On September 7, 2012, the Governor signed into law Assembly Bill No. 2273, adding Section 2924.1 to the California Civil Code. Now, when a mortgage lender forecloses on property in a common interest development, the transfer of title to the purchaser (the Trustee’s Deed Upon Sale in a non-judicial foreclosure) must be recorded within 30 days after the sale. Previously, there was no requirement that the deed be recorded. Consequently, the purchaser, who often is the lender itself, was able to conceal the sale from the homeowners association and, thereby, avoid responsibility for paying the assessments as the new owner. The new law helps safeguard against this practice.
Further enhancing this safeguard is a second feature of Assembly Bill No. 2273, which amended Civil Code section 2924b as it concerns homeowners associations' requests that copies of Notices of Default and Trustee's Deeds Upon Sale be mailed to the association. As before, associations may record such requests, and if an association does so before the Notice of Default is recorded, the trustee or lender must mail the Notice of Default and Trustee’s Deed to the association. However, under the old law, the deadline for mailing these documents was 15 days after the Trustee’s Deed was recorded. If the Trustee’s Deed was not recorded, whether to conceal the sale or for some other reason, there was no requirement to mail the documents, further depriving the association of another opportunity to learn of the sale. Now, section 2924b, as amended by A.B. 2273, requires that the documents be mailed within 15 days after the trustee's sale.

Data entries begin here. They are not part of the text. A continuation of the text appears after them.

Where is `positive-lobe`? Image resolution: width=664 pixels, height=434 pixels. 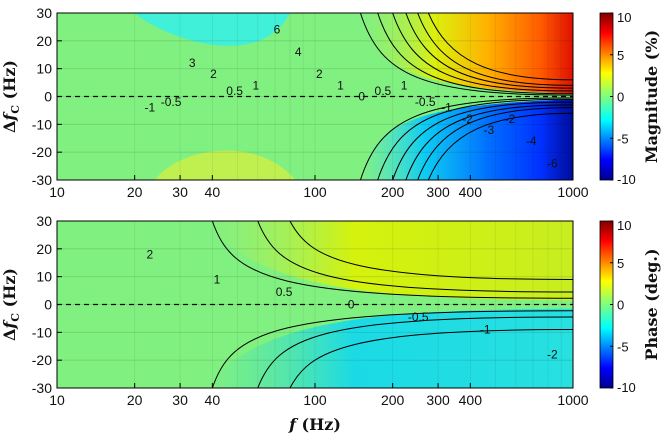
positive-lobe is located at coordinates (226, 165).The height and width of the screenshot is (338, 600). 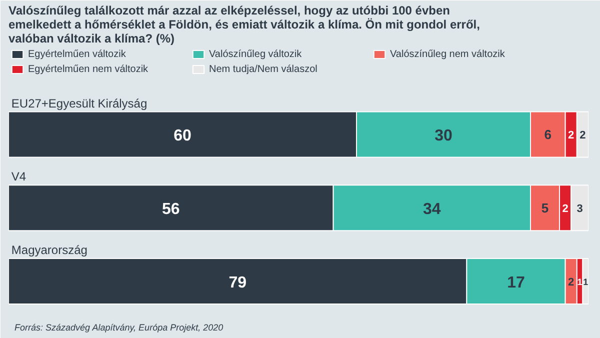 I want to click on data-label: 3, so click(x=580, y=208).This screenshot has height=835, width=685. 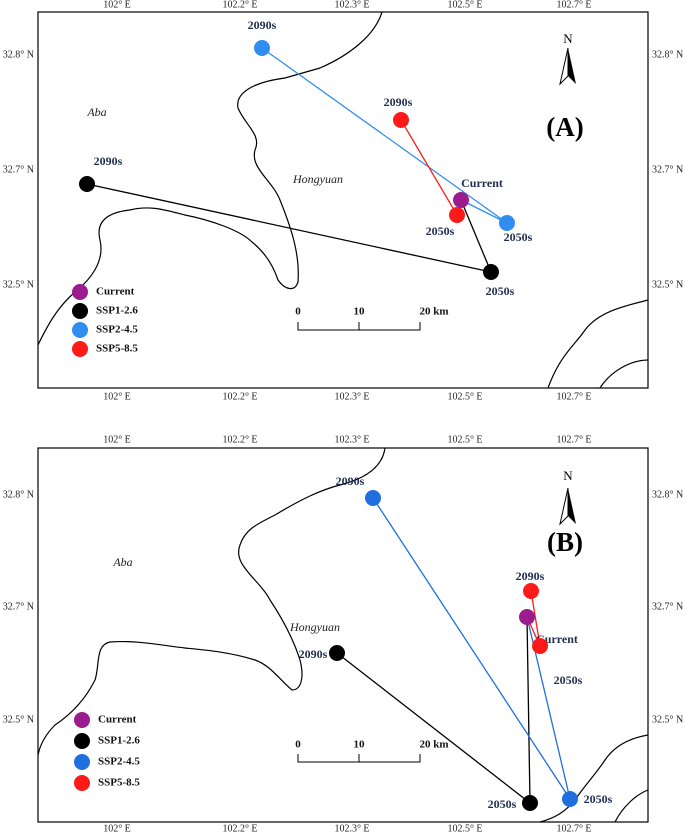 What do you see at coordinates (564, 127) in the screenshot?
I see `panel-label: (A)` at bounding box center [564, 127].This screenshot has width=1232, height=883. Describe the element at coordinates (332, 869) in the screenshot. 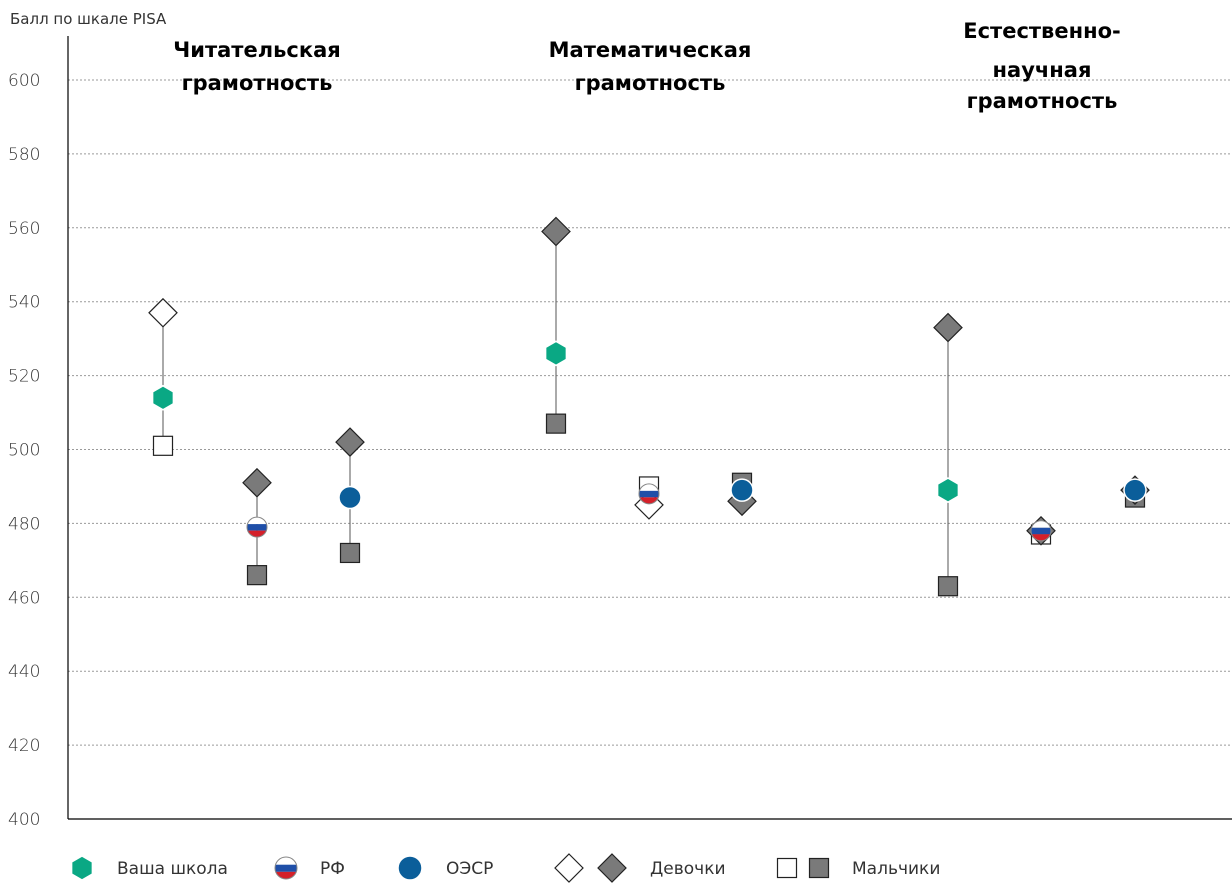

I see `legend-label: РФ` at that location.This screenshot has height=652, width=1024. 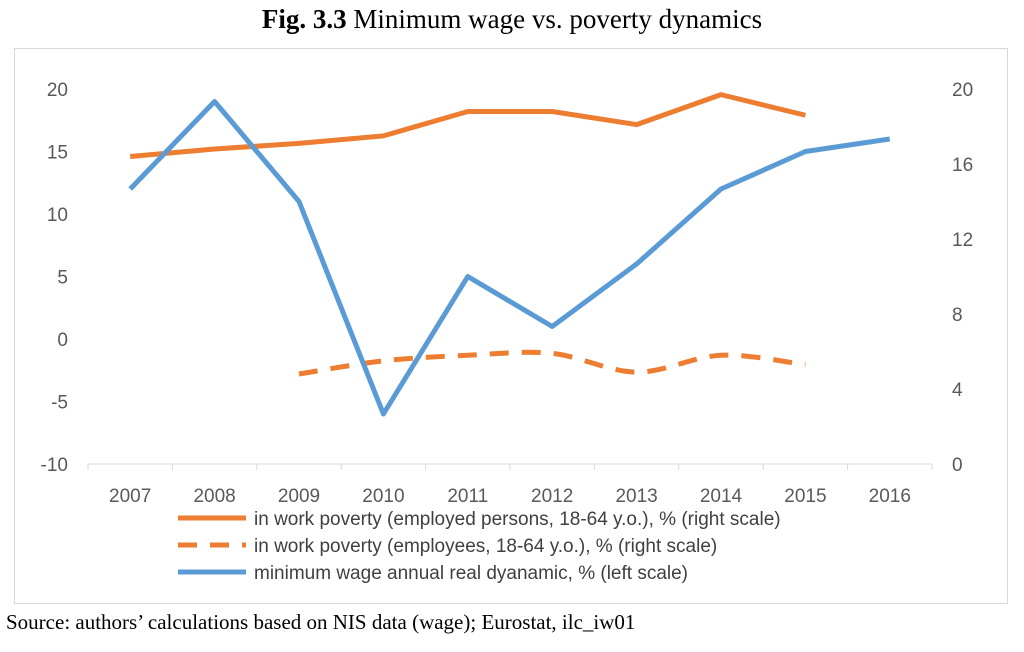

The failure to comply with either of these requirements – recording the Deed within 30 days or mailing the Notice of Default and Trustee’s Deed to the association within 15 days – does not invalidate the sale or affect the purchaser’s title to the foreclosed property. However, to the extent that the failure to comply with either requirement causes the association to suffer or incur a loss (e.g., inability to collect assessments), the association may have a cause of action against the trustee and/or the lender.